Extrait:
+ + +

L’émigration clandestine a connu une recrudescence ces derniers temps avec son lot de morts et de disparus en mer et dans le désert du Sahara. Le dernier drame connu est intervenu, il y a une semaine et a fait officiellement 63 morts et un nombre indéterminé de disparus aux larges du Cap vert. La mort de plus de 60 âmes jeunes emportées par les flots implacables, c’est une tragédie qui résonne comme un cri de désespoir, selon El hadji Ibrahima Mbow. C’est pourquoi Mor Gassama affirme qu’il sera très difficile de stopper l’hémorragie parce qu’il faut d’abord revenir l’espoir auprès des jeunes. Selon lui, c’est la seule chose qui peut les retenir au pays.
Paradoxalement, cette volonté des jeunes de partir à tout prix intervient au moment où le pouvoir se gargarise de sa politique d’emploi et d’avoir créer des milliers d’emplois notamment avec le programme Xeyu ndawi, doté de d’un budget de 450 milliards de francs Cfa sur 3 ans, destiné à financer les projets des jeunes. Outre le programme Xeyu ndawi, l’économiste Mor Gassama rappelle que le pouvoir a fusionné l’Anej, le Fnpj et l’Ofejban pour avoir l’Anpej. «Entre temps, on a mis en place la DER avec un budget de 30 milliards au départ, trois plus pour la création d’une banque dans l’espace Uemoa. L’objectif était de booster l’entreprenariat et d’accélérer le processus de décaissement des fonds», dit-il.

+ + +

Données fournies:
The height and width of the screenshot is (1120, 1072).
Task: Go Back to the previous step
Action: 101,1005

+ + +

Exercice: Recopiez le passage de l'extrait sur l'émigration clandestine qui s'ouvre sur les mots contenant « L’émigration clandestine a » et se clôt sur « retenir au pays. ». Les données constituent un matériau distinct de l'extrait.

Corrigé:
L’émigration clandestine a connu une recrudescence ces derniers temps avec son lot de morts et de disparus en mer et dans le désert du Sahara. Le dernier drame connu est intervenu, il y a une semaine et a fait officiellement 63 morts et un nombre indéterminé de disparus aux larges du Cap vert. La mort de plus de 60 âmes jeunes emportées par les flots implacables, c’est une tragédie qui résonne comme un cri de désespoir, selon El hadji Ibrahima Mbow. C’est pourquoi Mor Gassama affirme qu’il sera très difficile de stopper l’hémorragie parce qu’il faut d’abord revenir l’espoir auprès des jeunes. Selon lui, c’est la seule chose qui peut les retenir au pays.